When not temping, my schedule is pretty set: I’m up by mid-morning. When not actively working on a business project, I’m usually editing a personal video project, maintaining the company and Hypnosis in Media websites, and writing. I usually check my email around noon and late in the evening. Sometimes I’m at a club meeting in the evening, or else I’m playing online in GuildWars.

7. Where did you get your training in hypnosis and are you certified?

I am almost entirely self-taught, although I am working with a very great lady (Dr. Gisella Zukausky with the Midwest Training Institute of Hypnosis) who is getting her school accredited in Indiana (a Sisyphean task, it seems) and will likely get accredited through her school. I already have taken one course explicitly and taped at least one other.

8. Most fabulous hypnosis technique you use?

I don’t really use any techniques, but if I would, I’d use something like the technique I had demonstrated rather dramatically on me once: it was a counting-down/counting-up confusion induction. Since I am very analytical most typical inductions take a long time to work, but with this one I was hypnotized in less than 20 seconds. Then, once I was brought out of trance, the instructor put me back under immediately by simply dropping my hand and saying “sleep!”.

9. Worse moment ever in a hypnosis setting that ended up being a valuable learning experience.

It was the second time I was ever hypnotized.

The first time was a few years previously, at a convention where one of the guests presented a panel on hypnosis and did a group relaxation induction for the audience. It was very memorable not only because it was my first real exposure to hypnosis, the person was a true lady and someone I am proud to have befriended.

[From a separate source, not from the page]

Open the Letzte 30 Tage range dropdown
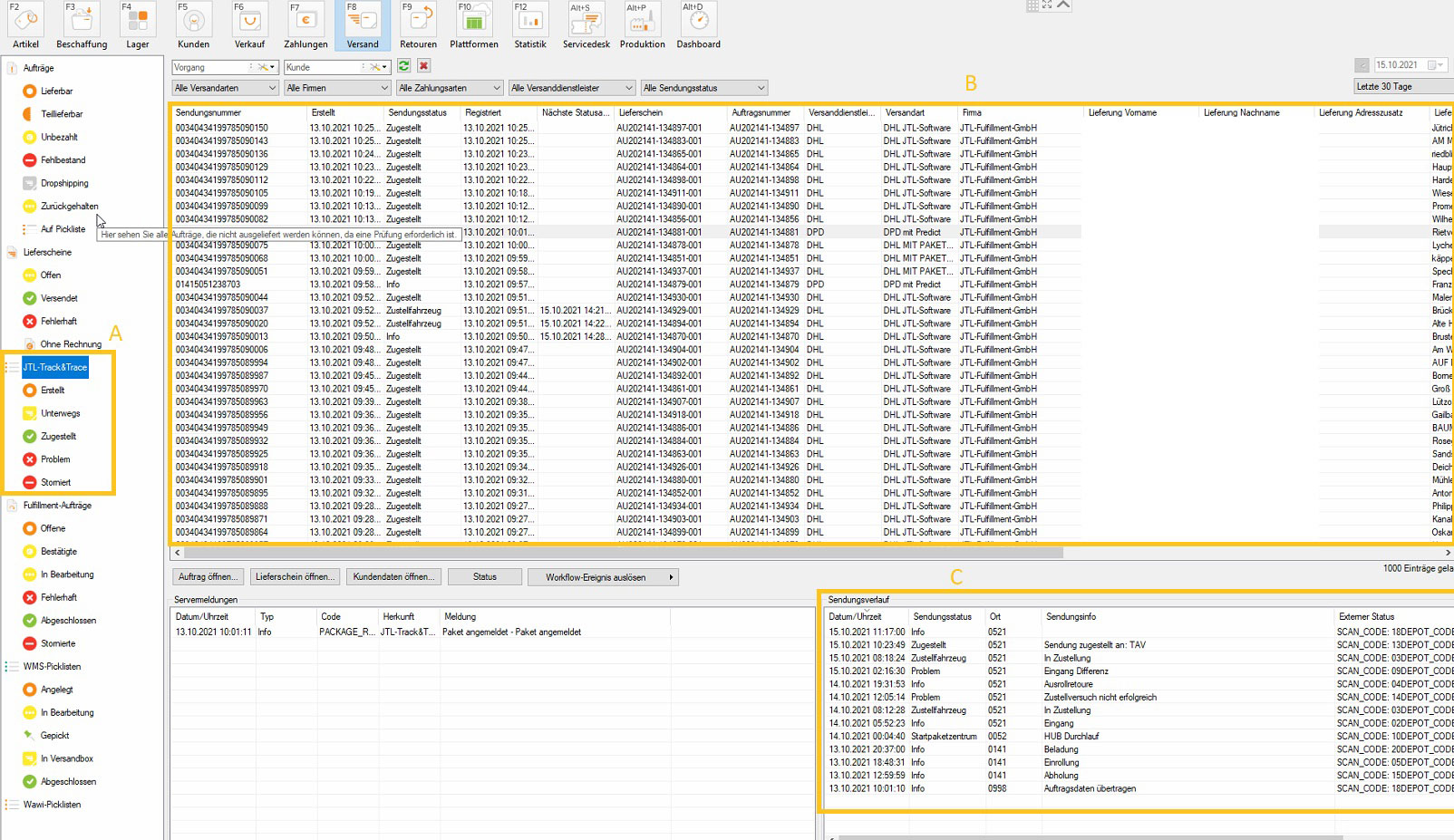The image size is (1454, 840). 1401,87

The second time I was hypnotized, it was by an old friend (and now a prominent hypnotist in his own right) to demonstrate hypnosis. As part of the demonstration, I was given the standard post-hypnotic amnesia suggestion. When I came out of trance, I literally was speechless. All I could do was mouth words: I couldn’t even think. Needless to say, my friend was freaked but recovered quickly and put me back in trance and removed the suggestion.

What I believe happened was the conflict between the suggestion and the way my subconscious mind interpreted it (to forget EVER being hypnotized) and the strong desire to remember the first time I was hypnotized. Once the conflict was removed everything was fine. But it was a really weird experience.

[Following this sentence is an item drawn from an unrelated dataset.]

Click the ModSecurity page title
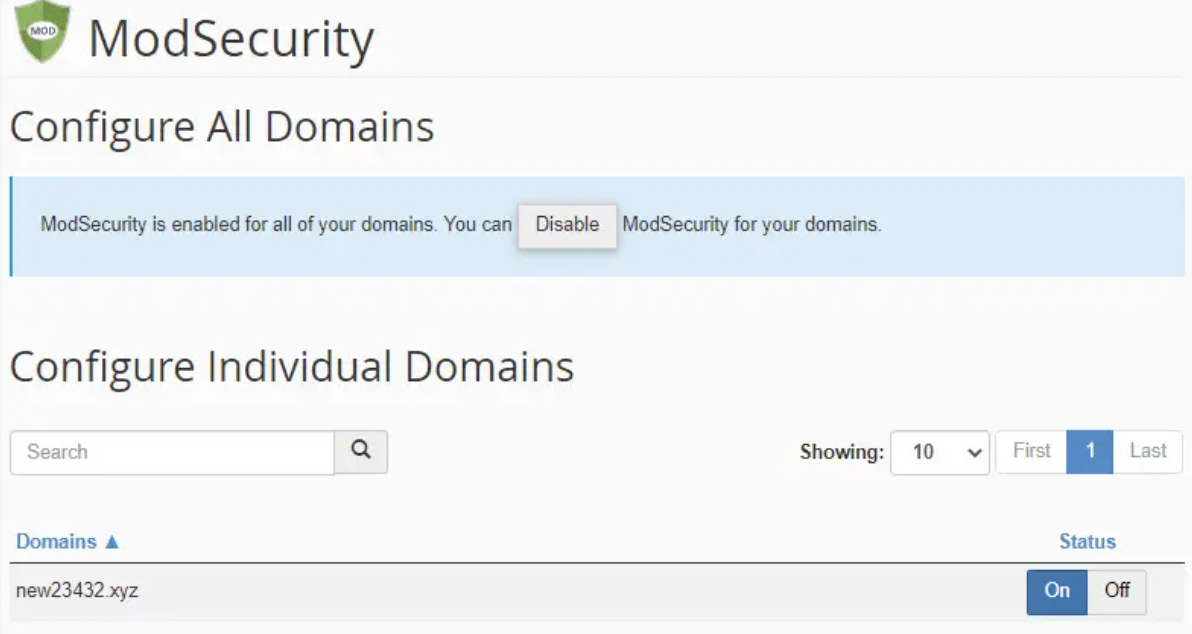 tap(231, 39)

What I learned from it was the definite understanding that hypnosis is real (I even use it to convince other people) and how the mind can interpret things differently than expected.

10. Any words of advice to potential clients or other hypnotist.

There are a lot of misconceptions and mythologies about hypnosis.

Clients: just about everything you’ve ever seen or heard about hypnosis is probably incorrect. Go in to the session with an open mind and be prepared to be informed and surprised.

Hypnotists: know them and understand these misconceptions. That way you can help clients get over them or better communicate with them to further their own healing. And, if nothing else, you can adapt your session to match the client’s preconceptions and misconceptions. (I remember reading of one therapist whose client referenced a rather bad movie: the therapist immediately shifted his induction to make successful use of that imagery.)

The above was originally posted in “The Transparent Hypnotist” website and updated as necessary.